What are the criteria at Data Bene for hiring the best people?
Clearly, PostgreSQL knowledge is very important. The interest in it, the involvement, the intellectual approach to databases, that matters a lot.
But it's not only that. Let me share the experience of a friend who was recently hired by a large US company. He went through five or seven intense technical interviews. At the end they said "you're hired." He asked: what language do I code in? The guys said we don't care, pick whatever language you want, that's not our problem.
Writing code is no longer a hiring criterion. What matters is the ability to understand why that code was written. Is it relevant? Does this ready-made solution work? Great, it works. But is it the right solution? Not necessarily.
And that's what makes the difference, for us too. We need people who can look at an apparent PostgreSQL expertise recommendation and ask whether it's actually the right call.
Do you have resources to recommend for learning PostgreSQL?

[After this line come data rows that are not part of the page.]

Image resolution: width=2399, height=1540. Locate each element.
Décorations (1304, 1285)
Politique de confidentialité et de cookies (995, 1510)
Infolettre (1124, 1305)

It's worth reading Dimitri Fontaine's book, Mastering PostgreSQL. I co-founded 2ndQuadrant with him, and he developed a huge part of what PostgreSQL extensions are today. It's a very good book for people oriented toward development.
The other resource I find really great is Markus Winand. He's Austrian and has two sites: Modern SQL and Use the Index, Luke. Use the Index is about optimization. Modern SQL is about SQL and it's not PostgreSQL-specific. His courses are excellent. If you want to get into SQL, Modern SQL is probably one of the best entry points.